Almost getting what you want and then having it snatched away just before you reach it is a terrible feeling. No matter how good the object of your desire appears to be, that sting when it gets pulled away can stay with you for a long time. That being said, it doesn’t detract from the sweetness of the denied fruit itself and should you one day acquire it, perhaps it will be all the more sweet for it. This metaphor is sadly apt for Eden Circus‘s debut album, Marula. The potential is definitely there but it feels as if it fails to come to fruition. The critical flaw lies somewhere within the composition phase, a hidden core which just feels incomplete.

OK, enough fruit metaphor. Let’s get to the music. At the basis of this release lies an extremely interesting and potent mix between dark progressive metal and alternative, in a style that very much reminds one of the recent wave of such bands from Australia. Names like Karnivool and Caligula’s Horse spring to mind immediately upon first listening to the album. To those unfamiliar with the style, it mixes heavier riffs that slightly hint towards metalcore while overlaying melancholic vocals on top of them.
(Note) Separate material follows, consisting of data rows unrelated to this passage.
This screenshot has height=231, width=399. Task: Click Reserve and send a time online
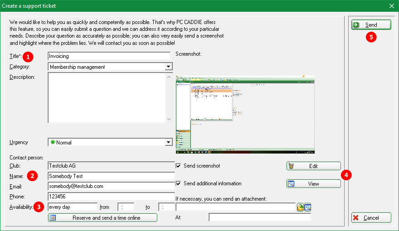tap(102, 218)
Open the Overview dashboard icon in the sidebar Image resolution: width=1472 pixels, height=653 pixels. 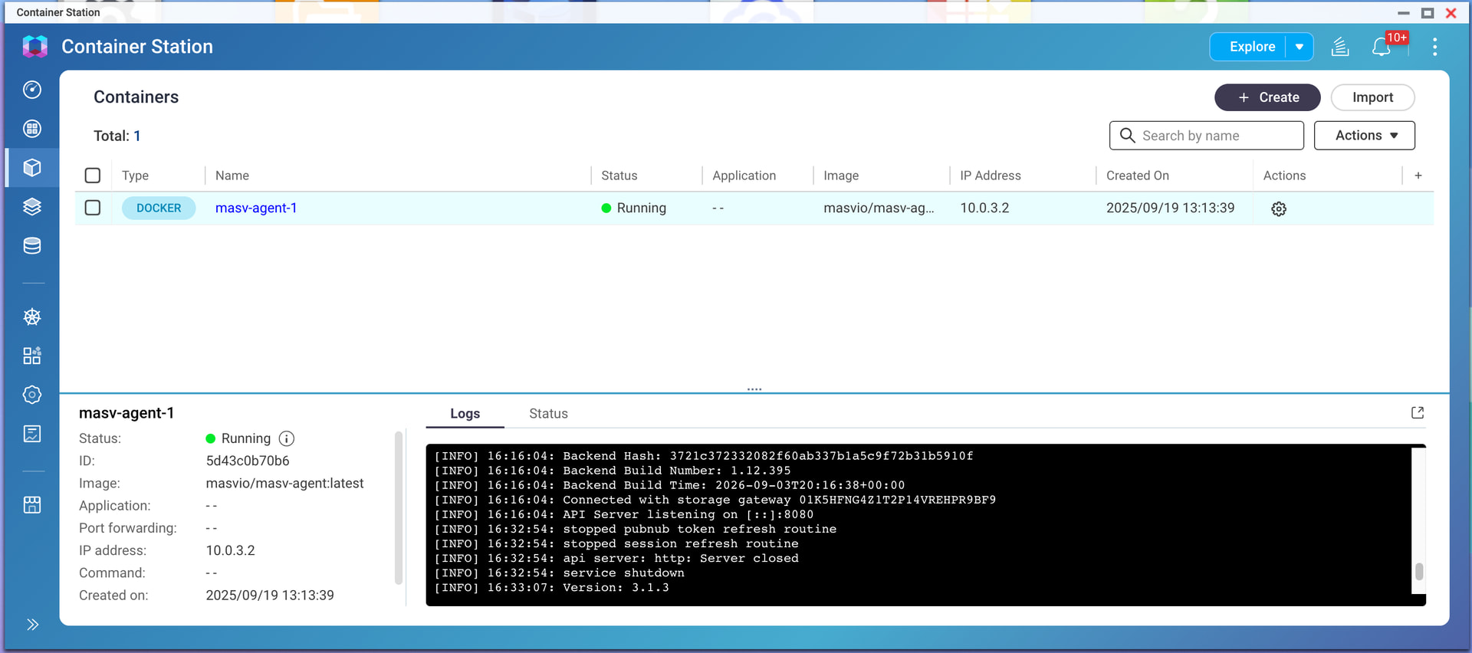tap(32, 90)
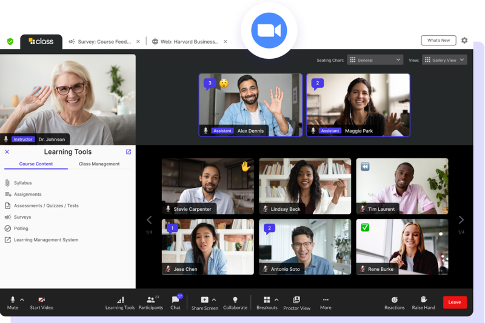Click the red Leave button
The image size is (485, 323).
pyautogui.click(x=455, y=302)
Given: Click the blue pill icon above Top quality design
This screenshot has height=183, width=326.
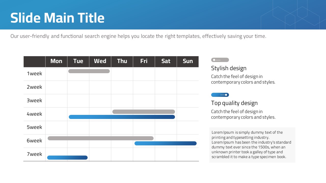Looking at the screenshot, I should (x=220, y=95).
The instruments are also bound to quieter, more progressive passages that remind one of Tool. When done right, the formula can produce much of the heavyness we love in metal while tempering it with intelligence and emotional depth that spring from a more pensive well.

And for the most part on Marula it works damn well. More specifically, the beginning and end to this album are brilliant. Openers ‘Devoid of Purpose’ and ‘Comfort’, blending into each other at the edges, are immensely catchy. The opening to riff to ‘Comfort’ is one of the best on the album. Nor does the momentum stop here. The next track is ‘A Desert in Between’ and it’s easily the best track on this release. The vocals are adorned with an extra edge, really deepening the inflection which speaks of despair and sadness but also of power. The formula for the rest of the release is set here: powerful riffs open these tracks before giving way to a quieter segment in the middle only to return at the end for a crescendo.

The problem with the middle of the album is that this formula is hardly changed at all and that’s that compositional core we referenced at the start of this review. Instead of diving deep into this style and seeing how it can be twisted into interesting shapes, Eden Circus are content for now to let it lie. The result is that the middle tracks, all four of them, run together into this formless mass of Tool-like beats and riffs. Admittedly, they are well performed but there’s just not enough variation to keep the listener hooked in. Simple changes might have done this segment a lot of good: heavier parts in the middle of the song, variable c-parts and just more tweaking with the structure.

If this was the end of the story though, we could have easily written off this release as nothing too interesting. However, the last two tracks prevent us from doing that and fully cement that disappointment we’ll feel when the record is done. To put it bluntly, they’re fantastic. ‘Her Lovely Hands Upon the Black Earth’ is a close runner up for best track on the album and ‘Playing You’ is a perfect closer to the album. These two tracks, with their more interesting and varied structure, lead us to the final thought this album leaves you with. This band is going places. They have potential, they have interesting ideas and they can do great things. Maturity and experience will only bring them closer to the goal that, sadly, they miss with this release. We can’t wait to see what they do next.